# Assignment:
Set it all down exactly, every record and every line.

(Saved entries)
____________

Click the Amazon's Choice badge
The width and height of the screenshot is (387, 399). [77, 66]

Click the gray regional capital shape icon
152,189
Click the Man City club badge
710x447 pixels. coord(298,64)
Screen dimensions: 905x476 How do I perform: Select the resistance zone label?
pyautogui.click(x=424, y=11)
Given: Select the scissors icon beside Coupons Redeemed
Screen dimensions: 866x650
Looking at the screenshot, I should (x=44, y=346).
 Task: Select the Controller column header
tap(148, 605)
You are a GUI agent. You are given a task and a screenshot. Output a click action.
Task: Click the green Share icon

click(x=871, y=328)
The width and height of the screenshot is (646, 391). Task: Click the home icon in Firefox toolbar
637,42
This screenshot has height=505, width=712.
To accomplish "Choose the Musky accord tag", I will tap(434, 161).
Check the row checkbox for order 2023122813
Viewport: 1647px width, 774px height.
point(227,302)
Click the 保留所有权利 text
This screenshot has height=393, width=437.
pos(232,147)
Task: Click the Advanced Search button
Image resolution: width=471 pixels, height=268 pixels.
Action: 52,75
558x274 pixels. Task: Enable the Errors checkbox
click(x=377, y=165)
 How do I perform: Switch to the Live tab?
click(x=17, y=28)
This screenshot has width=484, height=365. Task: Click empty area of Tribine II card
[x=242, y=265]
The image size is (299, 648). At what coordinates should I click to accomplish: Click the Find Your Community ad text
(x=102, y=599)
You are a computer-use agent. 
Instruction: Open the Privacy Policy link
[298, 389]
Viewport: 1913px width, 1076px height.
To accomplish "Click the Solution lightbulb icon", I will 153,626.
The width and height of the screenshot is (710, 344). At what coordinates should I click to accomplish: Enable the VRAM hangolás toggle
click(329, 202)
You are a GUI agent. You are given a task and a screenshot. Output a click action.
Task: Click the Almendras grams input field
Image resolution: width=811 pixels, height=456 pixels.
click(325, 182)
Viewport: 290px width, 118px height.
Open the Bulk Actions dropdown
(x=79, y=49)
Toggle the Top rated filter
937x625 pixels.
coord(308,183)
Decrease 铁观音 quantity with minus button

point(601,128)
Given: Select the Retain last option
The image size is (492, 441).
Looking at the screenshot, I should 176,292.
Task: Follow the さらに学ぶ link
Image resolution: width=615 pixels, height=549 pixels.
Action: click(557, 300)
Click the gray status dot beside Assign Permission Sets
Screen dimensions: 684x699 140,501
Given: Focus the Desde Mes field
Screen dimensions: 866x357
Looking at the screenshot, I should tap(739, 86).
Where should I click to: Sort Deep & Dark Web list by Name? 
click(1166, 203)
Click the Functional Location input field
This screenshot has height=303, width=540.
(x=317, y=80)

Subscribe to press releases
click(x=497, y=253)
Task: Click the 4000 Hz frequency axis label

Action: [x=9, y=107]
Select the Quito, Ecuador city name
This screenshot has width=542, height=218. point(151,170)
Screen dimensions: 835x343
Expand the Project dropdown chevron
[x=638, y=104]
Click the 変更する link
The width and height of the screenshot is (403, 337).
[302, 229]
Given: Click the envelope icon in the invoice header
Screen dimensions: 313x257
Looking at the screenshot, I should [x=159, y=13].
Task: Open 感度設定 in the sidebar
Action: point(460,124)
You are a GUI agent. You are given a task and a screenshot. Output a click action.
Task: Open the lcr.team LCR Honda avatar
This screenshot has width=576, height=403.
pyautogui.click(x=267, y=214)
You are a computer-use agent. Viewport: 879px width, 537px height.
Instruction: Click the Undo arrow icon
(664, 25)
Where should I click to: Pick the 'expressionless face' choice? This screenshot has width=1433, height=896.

____________

# Solution:
Click the Amazon's Choice badge
The width and height of the screenshot is (387, 399). [77, 66]

Click the gray regional capital shape icon
152,189
Click the Man City club badge
710x447 pixels. coord(298,64)
Screen dimensions: 905x476 How do I perform: Select the resistance zone label?
pyautogui.click(x=424, y=11)
Given: Select the scissors icon beside Coupons Redeemed
Screen dimensions: 866x650
Looking at the screenshot, I should (x=44, y=346).
 Task: Select the Controller column header
tap(148, 605)
You are a GUI agent. You are given a task and a screenshot. Output a click action.
Task: Click the green Share icon

click(x=871, y=328)
The width and height of the screenshot is (646, 391). Task: Click the home icon in Firefox toolbar
637,42
This screenshot has height=505, width=712.
To accomplish "Choose the Musky accord tag", I will tap(434, 161).
Check the row checkbox for order 2023122813
Viewport: 1647px width, 774px height.
point(227,302)
Click the 保留所有权利 text
This screenshot has height=393, width=437.
pos(232,147)
Task: Click the Advanced Search button
Image resolution: width=471 pixels, height=268 pixels.
Action: 52,75
558x274 pixels. Task: Enable the Errors checkbox
click(x=377, y=165)
 How do I perform: Switch to the Live tab?
click(x=17, y=28)
This screenshot has width=484, height=365. Task: Click empty area of Tribine II card
[x=242, y=265]
The image size is (299, 648). At what coordinates should I click to accomplish: Click the Find Your Community ad text
(x=102, y=599)
You are a computer-use agent. 
Instruction: Open the Privacy Policy link
[298, 389]
Viewport: 1913px width, 1076px height.
To accomplish "Click the Solution lightbulb icon", I will 153,626.
The width and height of the screenshot is (710, 344). At what coordinates should I click to accomplish: Enable the VRAM hangolás toggle
click(329, 202)
You are a GUI agent. You are given a task and a screenshot. Output a click action.
Task: Click the Almendras grams input field
Image resolution: width=811 pixels, height=456 pixels.
click(325, 182)
Viewport: 290px width, 118px height.
Open the Bulk Actions dropdown
(x=79, y=49)
Toggle the Top rated filter
937x625 pixels.
coord(308,183)
Decrease 铁观音 quantity with minus button

point(601,128)
Given: Select the Retain last option
The image size is (492, 441).
Looking at the screenshot, I should 176,292.
Task: Follow the さらに学ぶ link
Image resolution: width=615 pixels, height=549 pixels.
Action: click(557, 300)
Click the gray status dot beside Assign Permission Sets
Screen dimensions: 684x699 140,501
Given: Focus the Desde Mes field
Screen dimensions: 866x357
Looking at the screenshot, I should tap(739, 86).
Where should I click to: Sort Deep & Dark Web list by Name? 
click(1166, 203)
Click the Functional Location input field
This screenshot has height=303, width=540.
(x=317, y=80)

Subscribe to press releases
click(x=497, y=253)
Task: Click the 4000 Hz frequency axis label

Action: [x=9, y=107]
Select the Quito, Ecuador city name
This screenshot has width=542, height=218. point(151,170)
Screen dimensions: 835x343
Expand the Project dropdown chevron
[x=638, y=104]
Click the 変更する link
The width and height of the screenshot is (403, 337).
[302, 229]
Given: Click the envelope icon in the invoice header
Screen dimensions: 313x257
Looking at the screenshot, I should [x=159, y=13].
Task: Open 感度設定 in the sidebar
Action: point(460,124)
You are a GUI agent. You are given a task and a screenshot. Output a click action.
Task: Open the lcr.team LCR Honda avatar
This screenshot has width=576, height=403.
pyautogui.click(x=267, y=214)
You are a computer-use agent. Viewport: 879px width, 537px height.
Instruction: Click the Undo arrow icon
(664, 25)
Where should I click to: Pick the 'expressionless face' choice? This screenshot has width=1433, height=896.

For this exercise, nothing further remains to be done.